# How to get a 6 year old boy excited about writing?



## FarmerKat

My DS is 6 (turned 6 in May), we just started 1st grade. We use Handwriting without tears. He is doing really well in terms of proper grip, proper letter formation, etc. We are nearly done with the HWT first grade book so we are definitely not behind. But he just does not like to write. He will come up with every excuse in the book to delay his writing assignment. 

He is really talented in math and if I let him answer questions verbally, we can get through a day's work in 10-15 minutes. If he did not have to write his answers, we would probably cover a grade worth of math curriculum in 3 months. But if I make him write his answers, the same amount of work takes 60-90 minutes because he just does not like to write. I mix it up, sometimes I write answers for him, sometimes I make him write it. 

Does anyone have any tips on getting him excited about writing? Or is it just one of those things "teach the skill" and the motivation will come when he needs to write?


----------



## Taylor R.

> Task 1: Print all of the stored rows that come next verbatim, without changing anything.
The forum thread above has no connection to the rows that come next.

Stored records:
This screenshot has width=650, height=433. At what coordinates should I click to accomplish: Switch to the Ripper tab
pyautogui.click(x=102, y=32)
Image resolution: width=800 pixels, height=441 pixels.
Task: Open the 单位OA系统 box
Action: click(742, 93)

> Task 2: Output the part of the forum thread above starting with "He is really" and going on through "him write it.", copied word for word.

> Correct answer 1:
This screenshot has width=650, height=433. At what coordinates should I click to accomplish: Switch to the Ripper tab
pyautogui.click(x=102, y=32)
Image resolution: width=800 pixels, height=441 pixels.
Task: Open the 单位OA系统 box
Action: click(742, 93)

> Correct answer 2:
He is really talented in math and if I let him answer questions verbally, we can get through a day's work in 10-15 minutes. If he did not have to write his answers, we would probably cover a grade worth of math curriculum in 3 months. But if I make him write his answers, the same amount of work takes 60-90 minutes because he just does not like to write. I mix it up, sometimes I write answers for him, sometimes I make him write it.